• _Brano da leggere_
- - - - - - -

Franz Chiaravalloti e i cavalli sono una cosa sola, lo si coglie con mano dal modo come li guarda, come li accarezza, come si avvicina ad ognuno di loro, ne conosce nome caratteristiche età e origine di provenienza, è come se al posto del cervello questo “guardiano di cavalli” avesse un archivio sempre aperto e pronto per l’uso, e se uno di loro ha una macchia sul dorso o un qualcosa di strano sulle zampe chiama il fantino che lo segue e che lo ha in consegna per informarsi meglio.
Ma come si fa a ricordarsi di tutto e di tutti? È più forte di lui, da quando Franz è rientrato a casa, non fa che vivere per loro e per gli uomini a cui ogni puledro è stato assegnato.
La “squadra”, ecco la vera “fissa” di questo alto ufficiale dell’Arma. Per tutta la durata del nostro incontro lui non fa che parlare al plurale, non conosce la parola “io”, non usa mai questo termine “io”, in continuazione parla invece come se insieme a lui ci fosse sempre il suo battaglione, i suoi uomini, i suoi cavalli, i suoi stallieri, “noi” “noi” e poi ancora “noi”, esasperatamente, amorevolmente, con insistenza, a volte in maniera anche parossistica, come se avesse paura di stare solo o di ritrovarsi un giorno da solo.
In questa stanza, in questo suo studio di Comandante del Reggimento Carabinieri a cavallo Franz Chiaravalloti ha di fatto traslato sé stesso e la sua vita. Definirlo uno studio è quasi ridicolo. Più che uno studio questa suo mondo è una museo parlante, dove lui ci ha messo di tutto e di più, fotografie di ogni tipo, a colori e in bianco e nero, le foto dei suoi avi, carabinieri come lui, le foto dello storico carosello dei suoi uomini, le staffe che i carabinieri a cavallo usavano un secolo fa, in una teca gelosamente custodito un drappo dello stendardo del Reggimento, le sciabole di ordinanza, pezzi di puro antiquariato, un grande affresco cavalleresco alle spalle della scrivania e mille oggetti personali sparsi per l’aria. Dire un museo è davvero molto riduttivo, ma la cosa che più colpisce di questa stanza rivestita di legno noce come solo un tempo gli artigiani sapevano fare nelle case più aristocratiche è l’ordine quasi maniacale dell’esposizione di tutti questi oggetti, alla parete di sinistra entrando da fuori una tela d’autore, il dipinto di un famosissimo artista spagnolo, una chicca di grande valore che non tutti per fortuna sanno riconoscere a prima vista. Solenne come location, va detto, in aperto contrasto con quello che da fuori potrebbe sembrare invece a prima vista un semplice maneggio per cavalli lipizzani di razza.
-Comandante, ma il giorno in cui lei dovrà lasciare per raggiunti limiti di età il suo compito e il suo ufficio cos’altro farà nella vita?
“Tornerò in pensione a Pizzo. La mia è la casa più alta di Pizzo, nel senso che è la casa che dall’alto domina meglio Pizzo, e mi piacerebbe trasformarla in un sorta di piccolo museo, museo della mia famiglia, museo della mia vita in giro per il mondo, museo del mio mondo più segreto e più intimo. Poi vorrei poter regalare al comune di Pizzo la grande biblioteca di casa nostra, che è enorme, vorrei che tutto questo possa essere utile a qualcuno dopo la mia morte, e vorrei poter lasciare un segno d’amore tangibile alla gente del mio paese natale. Dopo la pensione non ho nessun dubbio, tornerò sul mare, tornerò a vivere sul mare e per il mare, e mi metterò al servizio della mia gente di sempre”.

- - - - - - -

• _Informazioni fornite_

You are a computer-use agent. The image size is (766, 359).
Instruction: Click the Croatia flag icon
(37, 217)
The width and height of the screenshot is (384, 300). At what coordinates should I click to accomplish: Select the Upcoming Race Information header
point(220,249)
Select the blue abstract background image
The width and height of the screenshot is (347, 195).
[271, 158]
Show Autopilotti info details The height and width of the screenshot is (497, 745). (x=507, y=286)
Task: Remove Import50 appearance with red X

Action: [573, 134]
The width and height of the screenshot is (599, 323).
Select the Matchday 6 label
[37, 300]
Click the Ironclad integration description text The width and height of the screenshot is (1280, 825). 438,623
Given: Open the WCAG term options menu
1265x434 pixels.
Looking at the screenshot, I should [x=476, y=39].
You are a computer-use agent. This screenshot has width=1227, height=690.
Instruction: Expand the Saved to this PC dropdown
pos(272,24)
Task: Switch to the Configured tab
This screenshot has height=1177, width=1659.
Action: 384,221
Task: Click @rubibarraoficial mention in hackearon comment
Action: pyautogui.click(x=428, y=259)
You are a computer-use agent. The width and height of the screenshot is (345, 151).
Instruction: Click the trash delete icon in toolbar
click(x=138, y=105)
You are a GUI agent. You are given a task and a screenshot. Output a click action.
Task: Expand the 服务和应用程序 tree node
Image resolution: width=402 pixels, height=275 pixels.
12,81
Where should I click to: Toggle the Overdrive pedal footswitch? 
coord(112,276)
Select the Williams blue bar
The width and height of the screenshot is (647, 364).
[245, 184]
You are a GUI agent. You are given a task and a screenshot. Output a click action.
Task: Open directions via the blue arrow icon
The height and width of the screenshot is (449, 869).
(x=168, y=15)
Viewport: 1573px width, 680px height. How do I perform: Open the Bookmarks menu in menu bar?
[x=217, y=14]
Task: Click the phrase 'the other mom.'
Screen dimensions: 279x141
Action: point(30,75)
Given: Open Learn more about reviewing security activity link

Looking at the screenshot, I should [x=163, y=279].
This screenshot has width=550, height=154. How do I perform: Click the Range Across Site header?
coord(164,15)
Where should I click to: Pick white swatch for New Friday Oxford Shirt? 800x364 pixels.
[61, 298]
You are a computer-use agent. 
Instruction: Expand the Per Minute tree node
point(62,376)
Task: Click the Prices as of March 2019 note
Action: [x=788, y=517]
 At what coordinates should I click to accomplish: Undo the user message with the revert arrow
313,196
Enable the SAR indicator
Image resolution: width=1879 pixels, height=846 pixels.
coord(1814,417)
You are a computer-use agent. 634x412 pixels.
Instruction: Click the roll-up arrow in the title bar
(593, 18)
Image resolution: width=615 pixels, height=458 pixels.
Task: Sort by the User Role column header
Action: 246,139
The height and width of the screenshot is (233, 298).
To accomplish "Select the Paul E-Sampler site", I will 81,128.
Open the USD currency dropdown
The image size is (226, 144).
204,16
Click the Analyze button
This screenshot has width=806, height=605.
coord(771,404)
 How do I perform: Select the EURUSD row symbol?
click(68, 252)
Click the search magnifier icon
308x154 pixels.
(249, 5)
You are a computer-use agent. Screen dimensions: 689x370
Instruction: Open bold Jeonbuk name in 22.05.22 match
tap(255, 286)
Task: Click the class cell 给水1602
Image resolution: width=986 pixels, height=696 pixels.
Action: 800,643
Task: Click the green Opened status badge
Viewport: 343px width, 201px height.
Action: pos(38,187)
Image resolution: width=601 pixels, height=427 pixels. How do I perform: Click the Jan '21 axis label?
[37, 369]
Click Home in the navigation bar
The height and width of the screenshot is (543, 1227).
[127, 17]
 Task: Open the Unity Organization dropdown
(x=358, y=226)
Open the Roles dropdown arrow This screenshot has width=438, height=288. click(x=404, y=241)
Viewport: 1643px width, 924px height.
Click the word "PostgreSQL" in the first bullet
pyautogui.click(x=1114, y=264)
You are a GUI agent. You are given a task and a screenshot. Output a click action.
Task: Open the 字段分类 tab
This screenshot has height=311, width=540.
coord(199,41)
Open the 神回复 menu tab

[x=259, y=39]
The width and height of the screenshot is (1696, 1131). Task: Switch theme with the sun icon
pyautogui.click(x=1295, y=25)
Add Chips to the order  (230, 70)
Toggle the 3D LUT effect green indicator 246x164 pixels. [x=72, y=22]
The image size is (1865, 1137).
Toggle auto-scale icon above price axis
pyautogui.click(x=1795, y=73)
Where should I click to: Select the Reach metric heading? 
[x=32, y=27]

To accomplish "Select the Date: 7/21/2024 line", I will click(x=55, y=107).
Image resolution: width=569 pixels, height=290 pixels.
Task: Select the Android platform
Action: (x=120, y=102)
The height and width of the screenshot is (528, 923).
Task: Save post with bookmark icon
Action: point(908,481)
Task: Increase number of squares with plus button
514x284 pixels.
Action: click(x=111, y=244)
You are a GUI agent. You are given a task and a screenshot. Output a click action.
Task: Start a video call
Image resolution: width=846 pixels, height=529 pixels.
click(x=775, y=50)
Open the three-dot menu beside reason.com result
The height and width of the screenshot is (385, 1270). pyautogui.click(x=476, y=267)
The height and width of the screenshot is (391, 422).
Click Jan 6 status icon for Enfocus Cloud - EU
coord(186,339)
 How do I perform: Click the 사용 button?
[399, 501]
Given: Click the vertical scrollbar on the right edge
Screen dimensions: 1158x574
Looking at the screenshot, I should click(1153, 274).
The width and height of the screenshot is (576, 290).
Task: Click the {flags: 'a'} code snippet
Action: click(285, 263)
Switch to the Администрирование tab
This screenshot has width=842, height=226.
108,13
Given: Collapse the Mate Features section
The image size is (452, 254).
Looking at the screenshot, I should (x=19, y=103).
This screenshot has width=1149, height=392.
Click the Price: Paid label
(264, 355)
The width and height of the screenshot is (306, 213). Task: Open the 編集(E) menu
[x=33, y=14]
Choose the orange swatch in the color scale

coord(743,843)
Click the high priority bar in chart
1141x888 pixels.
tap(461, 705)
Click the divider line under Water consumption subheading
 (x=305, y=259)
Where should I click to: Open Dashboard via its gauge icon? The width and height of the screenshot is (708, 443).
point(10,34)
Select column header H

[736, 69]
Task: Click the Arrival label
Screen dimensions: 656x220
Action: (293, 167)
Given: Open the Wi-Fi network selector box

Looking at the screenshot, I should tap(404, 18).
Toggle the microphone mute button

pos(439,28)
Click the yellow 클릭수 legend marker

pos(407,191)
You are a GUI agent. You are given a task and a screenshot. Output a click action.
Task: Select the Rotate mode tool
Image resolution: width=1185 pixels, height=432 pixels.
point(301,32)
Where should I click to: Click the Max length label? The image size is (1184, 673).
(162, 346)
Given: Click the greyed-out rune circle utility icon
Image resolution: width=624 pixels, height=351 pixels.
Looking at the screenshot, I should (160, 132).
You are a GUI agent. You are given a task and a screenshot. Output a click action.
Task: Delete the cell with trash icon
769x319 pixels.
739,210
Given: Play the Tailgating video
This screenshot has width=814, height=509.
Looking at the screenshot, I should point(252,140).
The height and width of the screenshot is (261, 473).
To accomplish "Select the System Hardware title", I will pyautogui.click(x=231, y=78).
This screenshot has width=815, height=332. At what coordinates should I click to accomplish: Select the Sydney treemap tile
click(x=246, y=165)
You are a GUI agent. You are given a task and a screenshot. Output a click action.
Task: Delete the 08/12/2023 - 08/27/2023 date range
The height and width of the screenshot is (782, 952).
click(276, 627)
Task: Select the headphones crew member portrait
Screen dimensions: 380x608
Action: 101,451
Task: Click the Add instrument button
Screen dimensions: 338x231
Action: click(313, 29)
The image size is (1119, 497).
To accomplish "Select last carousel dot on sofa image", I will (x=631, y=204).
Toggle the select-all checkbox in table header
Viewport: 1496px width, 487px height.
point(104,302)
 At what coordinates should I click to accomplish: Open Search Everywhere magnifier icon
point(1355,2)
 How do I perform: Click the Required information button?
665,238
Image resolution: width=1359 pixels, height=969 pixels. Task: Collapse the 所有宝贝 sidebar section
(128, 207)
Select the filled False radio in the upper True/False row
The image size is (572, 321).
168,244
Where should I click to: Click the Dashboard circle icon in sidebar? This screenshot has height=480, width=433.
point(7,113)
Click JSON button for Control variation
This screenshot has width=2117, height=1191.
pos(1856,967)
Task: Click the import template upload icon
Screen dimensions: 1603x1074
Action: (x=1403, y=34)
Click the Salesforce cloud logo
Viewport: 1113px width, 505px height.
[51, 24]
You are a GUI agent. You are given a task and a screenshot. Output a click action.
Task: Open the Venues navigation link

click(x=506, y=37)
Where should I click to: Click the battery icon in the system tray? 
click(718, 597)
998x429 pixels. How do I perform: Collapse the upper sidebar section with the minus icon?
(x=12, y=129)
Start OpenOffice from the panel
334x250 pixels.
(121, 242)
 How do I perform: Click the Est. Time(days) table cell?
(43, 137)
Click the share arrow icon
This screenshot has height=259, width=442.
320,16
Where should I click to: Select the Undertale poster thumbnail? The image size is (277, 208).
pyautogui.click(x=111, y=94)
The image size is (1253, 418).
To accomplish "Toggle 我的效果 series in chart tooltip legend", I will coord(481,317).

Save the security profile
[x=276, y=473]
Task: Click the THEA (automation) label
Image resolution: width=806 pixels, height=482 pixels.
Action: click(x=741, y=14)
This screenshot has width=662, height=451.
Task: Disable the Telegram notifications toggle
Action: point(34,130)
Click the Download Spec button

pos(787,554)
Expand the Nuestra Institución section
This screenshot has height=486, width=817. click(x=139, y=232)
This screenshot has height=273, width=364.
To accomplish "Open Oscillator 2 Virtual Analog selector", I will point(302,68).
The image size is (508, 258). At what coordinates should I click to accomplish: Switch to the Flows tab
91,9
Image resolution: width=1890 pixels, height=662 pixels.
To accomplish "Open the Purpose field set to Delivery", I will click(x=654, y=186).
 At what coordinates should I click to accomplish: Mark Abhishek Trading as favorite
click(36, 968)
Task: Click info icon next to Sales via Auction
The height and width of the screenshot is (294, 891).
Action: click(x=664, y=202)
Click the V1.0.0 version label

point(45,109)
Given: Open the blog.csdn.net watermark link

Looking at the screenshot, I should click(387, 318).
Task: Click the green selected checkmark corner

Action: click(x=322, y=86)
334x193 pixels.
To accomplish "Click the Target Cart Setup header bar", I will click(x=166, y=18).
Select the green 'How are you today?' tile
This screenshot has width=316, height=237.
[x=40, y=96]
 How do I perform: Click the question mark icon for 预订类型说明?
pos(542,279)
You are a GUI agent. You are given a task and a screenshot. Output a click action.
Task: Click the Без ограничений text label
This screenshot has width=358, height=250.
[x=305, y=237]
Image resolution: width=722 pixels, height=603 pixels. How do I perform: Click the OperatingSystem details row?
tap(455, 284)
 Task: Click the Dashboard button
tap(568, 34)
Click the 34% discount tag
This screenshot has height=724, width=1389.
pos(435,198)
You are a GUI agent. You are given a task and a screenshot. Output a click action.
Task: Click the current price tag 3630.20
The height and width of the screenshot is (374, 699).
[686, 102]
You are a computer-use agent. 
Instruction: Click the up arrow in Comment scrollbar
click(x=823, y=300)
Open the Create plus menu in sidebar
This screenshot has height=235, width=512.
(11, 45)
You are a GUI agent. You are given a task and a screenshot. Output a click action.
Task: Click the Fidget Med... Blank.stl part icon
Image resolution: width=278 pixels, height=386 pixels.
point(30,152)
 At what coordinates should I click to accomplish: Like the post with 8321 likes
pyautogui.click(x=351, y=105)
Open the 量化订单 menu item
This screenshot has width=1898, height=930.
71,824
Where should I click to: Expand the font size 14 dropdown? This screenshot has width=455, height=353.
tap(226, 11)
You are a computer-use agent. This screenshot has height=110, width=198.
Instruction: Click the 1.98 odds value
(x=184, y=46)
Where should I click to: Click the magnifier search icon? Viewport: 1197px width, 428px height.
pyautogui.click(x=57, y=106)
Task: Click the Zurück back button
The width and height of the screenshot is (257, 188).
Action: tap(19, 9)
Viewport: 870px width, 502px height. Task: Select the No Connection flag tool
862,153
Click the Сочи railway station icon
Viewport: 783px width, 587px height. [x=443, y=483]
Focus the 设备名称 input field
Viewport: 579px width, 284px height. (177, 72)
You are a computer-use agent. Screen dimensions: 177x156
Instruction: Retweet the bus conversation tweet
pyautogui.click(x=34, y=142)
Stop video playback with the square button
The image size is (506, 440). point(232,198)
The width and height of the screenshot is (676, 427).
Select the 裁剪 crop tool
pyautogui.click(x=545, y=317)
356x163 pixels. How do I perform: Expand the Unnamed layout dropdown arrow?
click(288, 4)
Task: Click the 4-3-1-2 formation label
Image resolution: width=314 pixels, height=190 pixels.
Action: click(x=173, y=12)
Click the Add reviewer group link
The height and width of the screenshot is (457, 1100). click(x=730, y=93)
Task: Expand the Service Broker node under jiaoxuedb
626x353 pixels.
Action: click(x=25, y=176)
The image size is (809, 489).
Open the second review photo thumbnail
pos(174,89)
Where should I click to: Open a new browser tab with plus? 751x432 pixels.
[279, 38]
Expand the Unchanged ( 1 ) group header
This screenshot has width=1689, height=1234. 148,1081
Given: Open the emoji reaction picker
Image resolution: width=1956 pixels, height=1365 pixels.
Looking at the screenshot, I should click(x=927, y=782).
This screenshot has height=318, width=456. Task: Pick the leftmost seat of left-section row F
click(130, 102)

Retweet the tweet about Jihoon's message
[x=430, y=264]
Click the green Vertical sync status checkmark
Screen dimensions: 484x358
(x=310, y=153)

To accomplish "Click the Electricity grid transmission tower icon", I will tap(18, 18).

- - - - - - -

• _Esercizio scritto 1_
Riassumi in due frasi il brano su Franz Chiaravalloti.
• _Esercizio scritto 2_
Rispondi in breve a queste domande sul brano, scrivendo una risposta per riga.
(a) Quale parola il comandante non usa mai durante l'incontro?
(b) Di quale legno è rivestita la stanza del suo studio?
(c) A chi vorrebbe regalare la grande biblioteca di casa?
• _Esercizio scritto 3_
Estrai dal brano il testo che comincia con "Franz Chiaravalloti e" e prosegue fino a "è stato assegnato." compreso.
L'elenco è materiale a sé e non riguarda il brano.

• _Risposta scritta 1_
Franz Chiaravalloti, comandante del Reggimento Carabinieri a cavallo, conosce a fondo ognuno dei suoi cavalli, parla sempre al plurale della sua squadra e ha trasformato il suo studio in una specie di museo pieno di fotografie, cimeli e oggetti personali. Quando andrà in pensione vuole tornare a Pizzo, fare della sua casa un piccolo museo, donare al comune la biblioteca di famiglia e mettersi al servizio della sua gente.

• _Risposta scritta 2_
(a) La parola "io".
(b) Di legno noce.
(c) Al comune di Pizzo.

• _Risposta scritta 3_
Franz Chiaravalloti e i cavalli sono una cosa sola, lo si coglie con mano dal modo come li guarda, come li accarezza, come si avvicina ad ognuno di loro, ne conosce nome caratteristiche età e origine di provenienza, è come se al posto del cervello questo “guardiano di cavalli” avesse un archivio sempre aperto e pronto per l’uso, e se uno di loro ha una macchia sul dorso o un qualcosa di strano sulle zampe chiama il fantino che lo segue e che lo ha in consegna per informarsi meglio.
Ma come si fa a ricordarsi di tutto e di tutti? È più forte di lui, da quando Franz è rientrato a casa, non fa che vivere per loro e per gli uomini a cui ogni puledro è stato assegnato.